#### [Verilen Metin]
Faruk Vele - Suriye'de 21 Ağustos'ta gerçekleştirilen kimyasal saldırının ardından bölgede inceleme yapan Birleşmiş Milletler heyetinin getirdiği bulguları inceleyen İsveç Araştırma Konsorsiyumu'nun Boşnak asıllı Müdürü Dr. Cenan Şahoviç, Suriye'de kimyasal saldırı araştırmalarını tamamlayan Birleşmiş Milletler (BM) heyetinin bulgularının incelenmesinde sona yaklaşıldığını ve Suriye'yle ilgili gerçeğin yakın zamanda kanıtlanacağını söyledi.
Bosna'daki savaş zamanında 1992 yılında İsveç'e giden ve uzun yıllardır bu ülkede yaşayan İsveç Araştırma Konsorsiyumu'nun Boşnak asıllı Müdürü Cenan Şahovç, AA muhabirinin BM heyetinin Suriye'de kimyasal saldırının ardından yaptığı incelemelerle ilgili sorularını yanıtladı.
BM heyetinin Suriye'de topladıkları bulgular neticesinde ortaya çıkacak sonucun yakın zamanda kesinleşeceğini kaydeden Şahoviç, bu sayede Beşşar Esed rejiminin 21 Ağustos'ta Şam yakınlarında kimyasal silah kullanıp kullanmadığının da kesin olarak kanıtlanacağını ifade etti.

#### [Görev Tanımı]
Suriye'deki kimyasal saldırıyla ilgili haberin "Faruk Vele - Suriye'de" sözleriyle başlayıp "zamanda kanıtlanacağını söyledi." sözleriyle biten bölümünü, "Dr." yerine "Doktor" koyarak yeniden yazın.

[Bir veri kaynağından alınan girdiler]
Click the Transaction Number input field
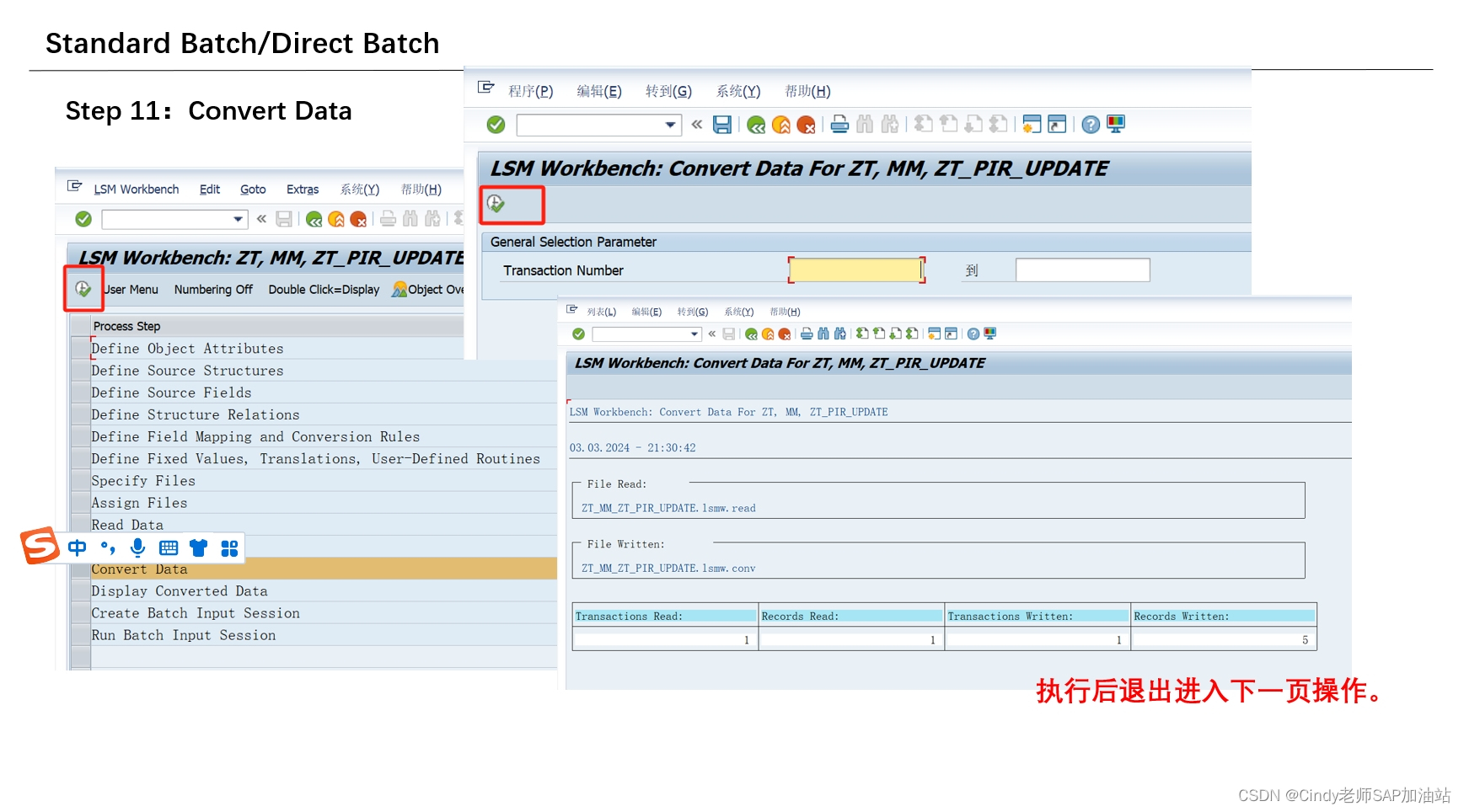This screenshot has height=812, width=1464. click(x=855, y=270)
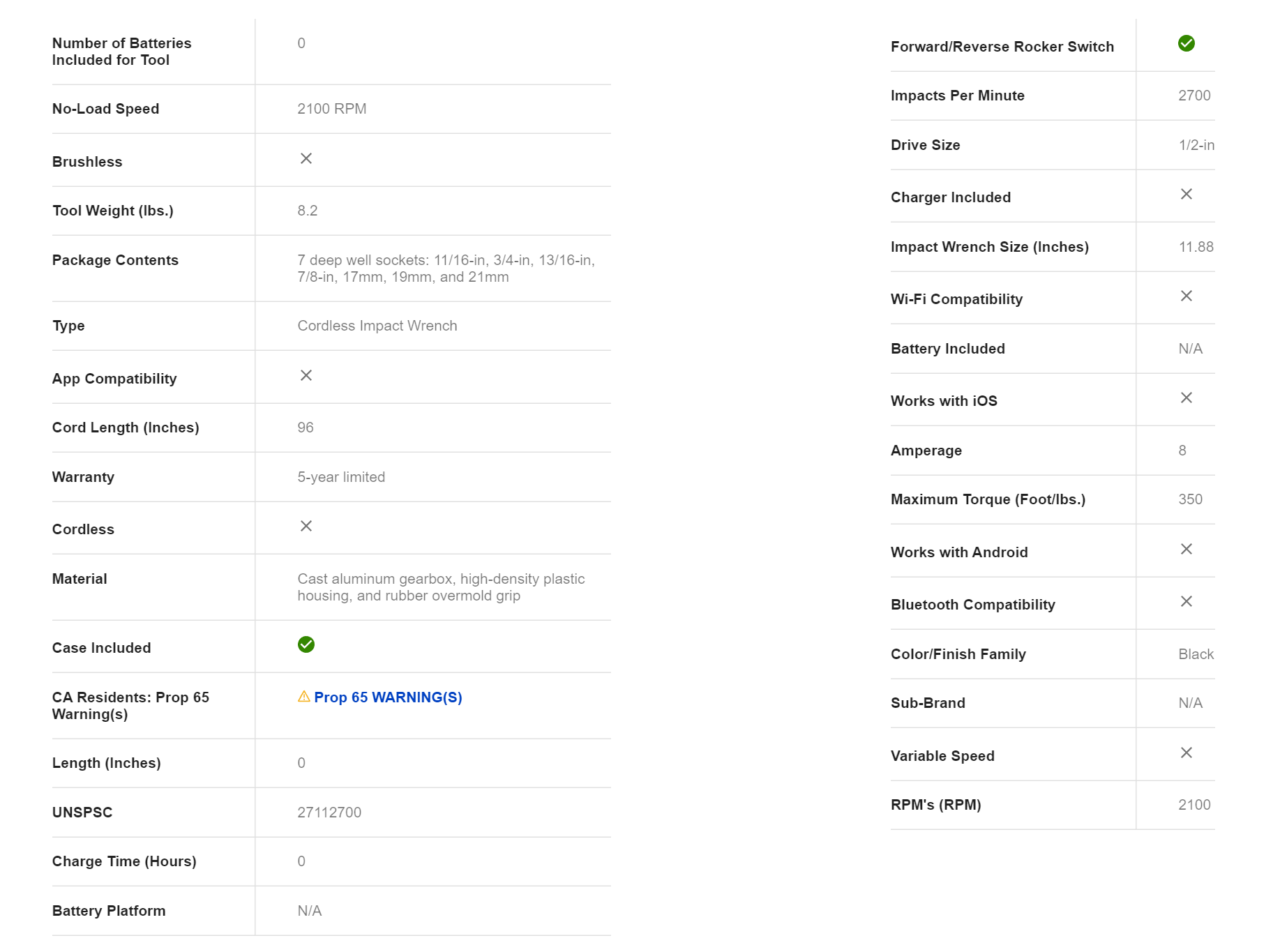Click the Prop 65 WARNING(S) link
The height and width of the screenshot is (952, 1280).
(388, 697)
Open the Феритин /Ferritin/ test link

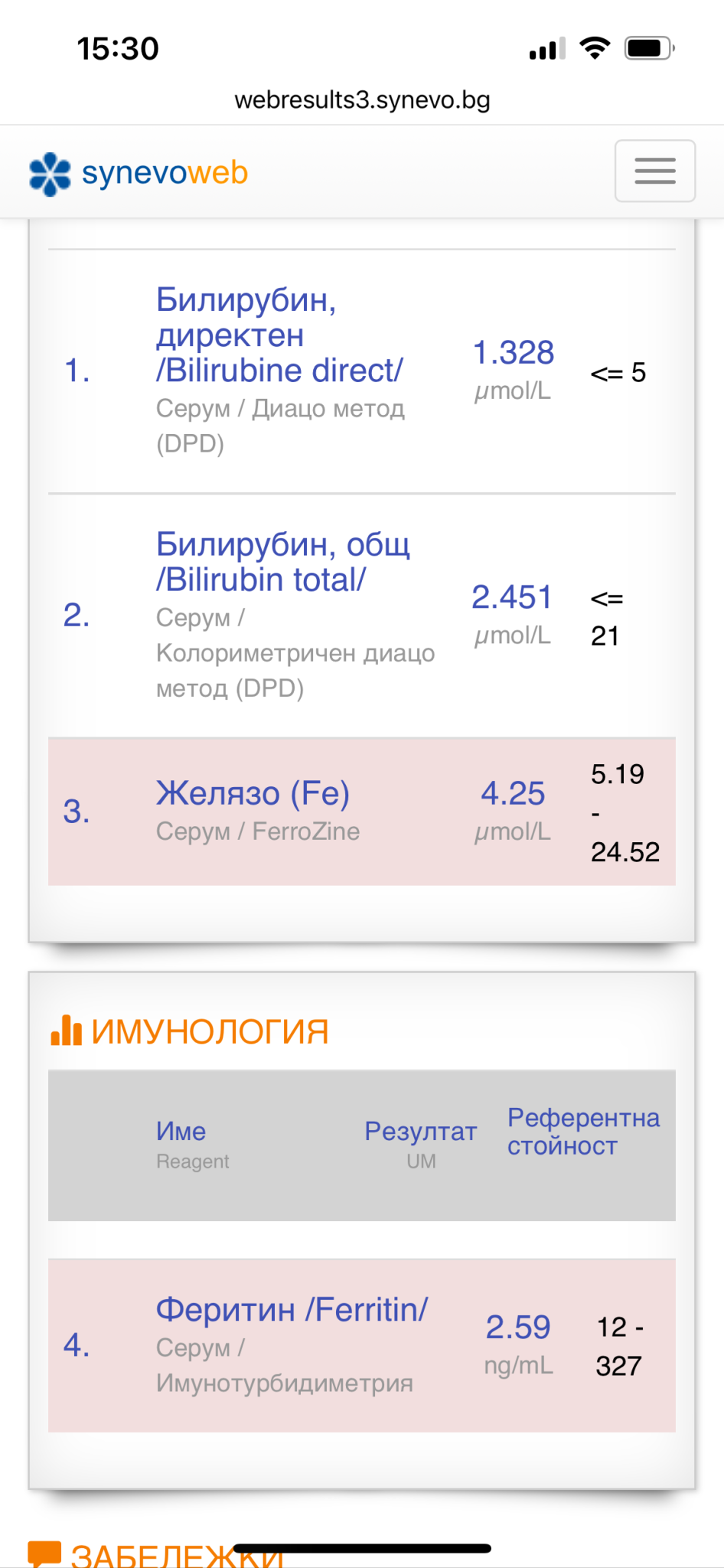click(x=292, y=1310)
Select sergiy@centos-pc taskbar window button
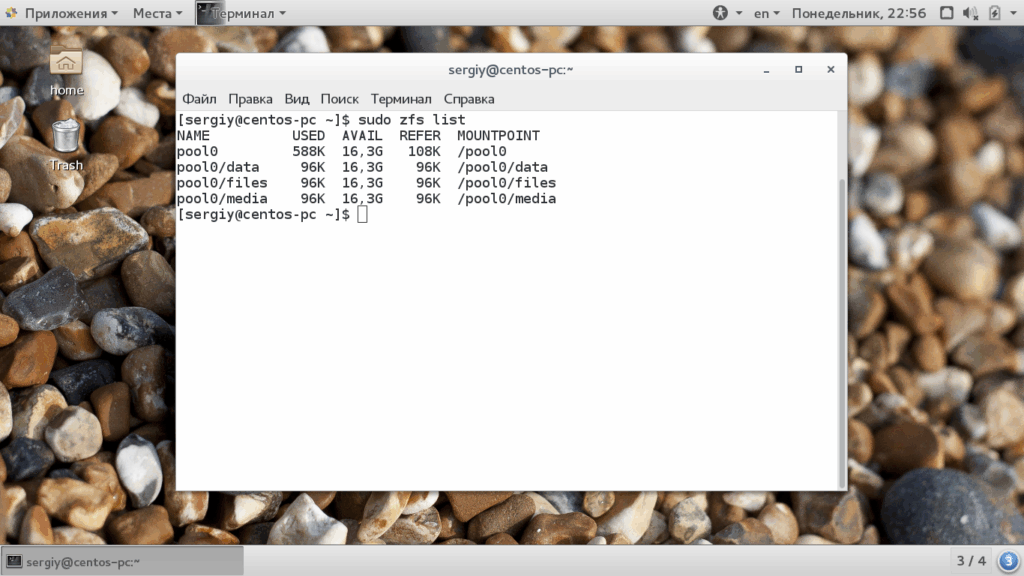1024x576 pixels. [x=122, y=561]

#### [Eksiksiz Cevap]
Faruk Vele - Suriye'de 21 Ağustos'ta gerçekleştirilen kimyasal saldırının ardından bölgede inceleme yapan Birleşmiş Milletler heyetinin getirdiği bulguları inceleyen İsveç Araştırma Konsorsiyumu'nun Boşnak asıllı Müdürü Doktor Cenan Şahoviç, Suriye'de kimyasal saldırı araştırmalarını tamamlayan Birleşmiş Milletler (BM) heyetinin bulgularının incelenmesinde sona yaklaşıldığını ve Suriye'yle ilgili gerçeğin yakın zamanda kanıtlanacağını söyledi.